PaddlePaddle / PaddleOCR

Awesome multilingual OCR toolkits based on PaddlePaddle (practical ultra lightweight OCR system, support 80+ languages recognition, provide data annotation and synthesis tools, support training and deployment among server, mobile, embedded and IoT devices)
https://paddlepaddle.github.io/PaddleOCR/
Apache License 2.0
44.6k stars 7.85k forks source link

How to enable GPU ? #1814

Closed rp-koayst closed 3 years ago

rp-koayst commented 3 years ago

Hi,

I have CUDA 10.1 installed on my machine and I was looking for instruction on how to build the model with GPU.

Is CUDA 10.1 OK for building the model ?

step 1: I installed PaddlePaddle Fluid v2.0 using the instruction shown below: (https://github.com/PaddlePaddle/PaddleOCR/blob/dygraph/doc/doc_en/installation_en.md)

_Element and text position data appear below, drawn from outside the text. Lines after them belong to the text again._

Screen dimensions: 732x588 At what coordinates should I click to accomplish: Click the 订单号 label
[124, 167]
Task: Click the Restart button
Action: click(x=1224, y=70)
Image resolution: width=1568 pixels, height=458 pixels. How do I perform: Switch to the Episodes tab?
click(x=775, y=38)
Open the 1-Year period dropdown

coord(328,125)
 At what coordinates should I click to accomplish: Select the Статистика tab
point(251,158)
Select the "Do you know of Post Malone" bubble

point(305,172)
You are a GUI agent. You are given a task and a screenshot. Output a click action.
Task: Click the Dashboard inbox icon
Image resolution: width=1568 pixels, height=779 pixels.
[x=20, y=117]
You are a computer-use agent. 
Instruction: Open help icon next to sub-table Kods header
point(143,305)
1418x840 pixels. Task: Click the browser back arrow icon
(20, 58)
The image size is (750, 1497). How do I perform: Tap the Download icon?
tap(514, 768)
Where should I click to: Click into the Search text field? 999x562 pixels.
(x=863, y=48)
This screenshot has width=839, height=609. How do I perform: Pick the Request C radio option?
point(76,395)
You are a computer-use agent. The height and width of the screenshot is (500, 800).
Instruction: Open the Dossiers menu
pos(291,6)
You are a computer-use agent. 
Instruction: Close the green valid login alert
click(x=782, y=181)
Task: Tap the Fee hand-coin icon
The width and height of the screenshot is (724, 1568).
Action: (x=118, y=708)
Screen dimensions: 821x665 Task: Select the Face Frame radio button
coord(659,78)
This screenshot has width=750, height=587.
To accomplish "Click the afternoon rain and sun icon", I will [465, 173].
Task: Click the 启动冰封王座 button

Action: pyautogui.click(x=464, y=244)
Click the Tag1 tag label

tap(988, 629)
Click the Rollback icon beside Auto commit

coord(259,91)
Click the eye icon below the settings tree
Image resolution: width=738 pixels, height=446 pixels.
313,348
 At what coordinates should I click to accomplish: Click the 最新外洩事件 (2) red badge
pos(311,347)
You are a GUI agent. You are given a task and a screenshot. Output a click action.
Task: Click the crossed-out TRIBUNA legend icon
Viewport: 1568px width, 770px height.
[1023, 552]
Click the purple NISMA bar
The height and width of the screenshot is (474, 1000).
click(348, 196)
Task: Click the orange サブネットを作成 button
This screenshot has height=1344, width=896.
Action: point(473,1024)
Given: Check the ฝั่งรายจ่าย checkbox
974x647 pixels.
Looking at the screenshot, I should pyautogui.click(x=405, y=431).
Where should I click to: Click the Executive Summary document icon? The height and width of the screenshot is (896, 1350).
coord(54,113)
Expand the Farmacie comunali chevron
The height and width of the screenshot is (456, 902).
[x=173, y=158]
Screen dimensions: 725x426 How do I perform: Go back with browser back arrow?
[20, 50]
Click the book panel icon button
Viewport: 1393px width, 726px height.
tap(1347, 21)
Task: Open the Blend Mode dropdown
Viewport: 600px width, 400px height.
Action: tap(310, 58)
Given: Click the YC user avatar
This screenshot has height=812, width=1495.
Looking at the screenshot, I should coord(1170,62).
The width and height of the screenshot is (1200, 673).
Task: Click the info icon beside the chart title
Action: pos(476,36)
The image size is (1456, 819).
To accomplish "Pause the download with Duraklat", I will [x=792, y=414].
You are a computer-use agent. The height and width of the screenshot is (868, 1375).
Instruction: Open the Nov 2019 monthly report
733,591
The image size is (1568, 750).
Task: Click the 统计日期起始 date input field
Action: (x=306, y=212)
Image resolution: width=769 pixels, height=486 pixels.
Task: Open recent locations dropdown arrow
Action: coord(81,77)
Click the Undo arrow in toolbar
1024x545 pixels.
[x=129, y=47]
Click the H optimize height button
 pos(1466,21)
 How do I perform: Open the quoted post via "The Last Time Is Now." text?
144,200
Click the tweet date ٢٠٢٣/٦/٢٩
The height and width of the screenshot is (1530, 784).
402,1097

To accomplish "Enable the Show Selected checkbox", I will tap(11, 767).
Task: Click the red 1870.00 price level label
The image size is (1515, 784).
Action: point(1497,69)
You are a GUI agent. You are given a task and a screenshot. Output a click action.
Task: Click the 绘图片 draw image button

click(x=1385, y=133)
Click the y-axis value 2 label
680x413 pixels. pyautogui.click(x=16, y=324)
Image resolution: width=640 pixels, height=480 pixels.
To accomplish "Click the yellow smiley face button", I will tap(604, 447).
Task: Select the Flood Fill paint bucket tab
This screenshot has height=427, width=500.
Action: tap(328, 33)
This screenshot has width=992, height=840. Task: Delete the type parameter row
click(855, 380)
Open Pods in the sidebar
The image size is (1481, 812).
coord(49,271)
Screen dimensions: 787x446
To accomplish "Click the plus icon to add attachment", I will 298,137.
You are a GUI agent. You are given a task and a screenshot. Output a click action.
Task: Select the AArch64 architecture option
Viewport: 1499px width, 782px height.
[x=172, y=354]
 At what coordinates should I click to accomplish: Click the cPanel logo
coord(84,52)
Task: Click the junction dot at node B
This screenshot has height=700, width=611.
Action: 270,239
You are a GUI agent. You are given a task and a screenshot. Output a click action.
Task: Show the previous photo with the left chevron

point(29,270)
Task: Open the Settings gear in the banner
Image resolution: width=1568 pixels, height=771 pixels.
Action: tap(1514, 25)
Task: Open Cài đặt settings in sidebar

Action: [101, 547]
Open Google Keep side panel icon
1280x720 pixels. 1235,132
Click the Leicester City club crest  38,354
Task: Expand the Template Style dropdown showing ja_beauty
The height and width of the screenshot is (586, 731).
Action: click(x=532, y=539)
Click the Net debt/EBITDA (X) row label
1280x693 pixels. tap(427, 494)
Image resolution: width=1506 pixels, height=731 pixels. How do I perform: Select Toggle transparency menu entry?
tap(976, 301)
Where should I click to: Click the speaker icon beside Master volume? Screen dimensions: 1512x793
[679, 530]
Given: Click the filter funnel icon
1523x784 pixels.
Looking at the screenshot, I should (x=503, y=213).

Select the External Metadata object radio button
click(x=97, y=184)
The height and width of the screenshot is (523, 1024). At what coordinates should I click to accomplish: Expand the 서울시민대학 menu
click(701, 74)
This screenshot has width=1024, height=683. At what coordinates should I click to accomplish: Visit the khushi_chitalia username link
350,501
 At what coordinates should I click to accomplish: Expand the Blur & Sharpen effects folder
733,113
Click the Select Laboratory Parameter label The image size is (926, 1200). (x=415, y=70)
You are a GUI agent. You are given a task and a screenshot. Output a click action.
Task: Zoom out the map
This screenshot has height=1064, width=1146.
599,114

If you have cuda9 or cuda10 installed on your machine, please run the following command to install

python3 -m pip install paddlepaddle-gpu==2.0rc1 -i https://mirror.baidu.com/pypi/simple

step 2:

Then I run the code under "1. Use by code": https://github.com/PaddlePaddle/PaddleOCR/blob/dygraph/doc/doc_en/whl_en.md

It couldn't run properly. The error is CUDA version mismatched. Is it because of 10 vs 10.1 ?

Thanks.

xxxpsyduck commented 3 years ago
  1. It's always recommended to use docker so you will never get into cuda-related problems
  2. Uninstall the installed paddle and try: python3 -m pip install paddlepaddle-gpu==2.0.0rc1.post101 -f https://paddlepaddle.org.cn/whl/stable.html
  3. Check your cuda installation
rp-koayst commented 3 years ago
  1. Can't use docker as I need to re-train the model with specific images
  2. I uninstalled previously installed paddlepaddle-gpu. Then
  3. I installed paddlepaddle-gpu (2.0.0rc1.post101)
  4. I run the code https://github.com/PaddlePaddle/PaddleOCR/blob/dygraph/doc/doc_en/whl_en.md
  5. I got the following error

[2021/01/25 20:12:30] root INFO: train with paddle 2.0.0-rc1 and device CUDAPlace(0) [2021/01/25 20:12:30] root INFO: Initialize indexs of datasets:['./train_data/icdar2015/text_localization/train_icdar2015_label.txt'] [2021/01/25 20:12:30] root INFO: Initialize indexs of datasets:['./train_data/icdar2015/text_localization/test_icdar2015_label.txt'] W0125 20:12:30.198998 39006 device_context.cc:320] Please NOTE: device: 0, GPU Compute Capability: 7.0, Driver API Version: 10.1, Runtime API Version: 10.1 W0125 20:12:30.200832 39006 device_context.cc:330] device: 0, cuDNN Version: 8.0. [2021/01/25 20:12:33] root INFO: load pretrained model from ['./pretrain_models/MobileNetV3_large_x0_5_pretrained'] [2021/01/25 20:12:33] root INFO: train dataloader has 63 iters, valid dataloader has 500 iters [2021/01/25 20:12:33] root INFO: During the training process, after the 0th iteration, an evaluation is run every 2000 iterations [2021/01/25 20:12:33] root INFO: Initialize indexs of datasets:['./train_data/icdar2015/text_localization/train_icdar2015_label.txt']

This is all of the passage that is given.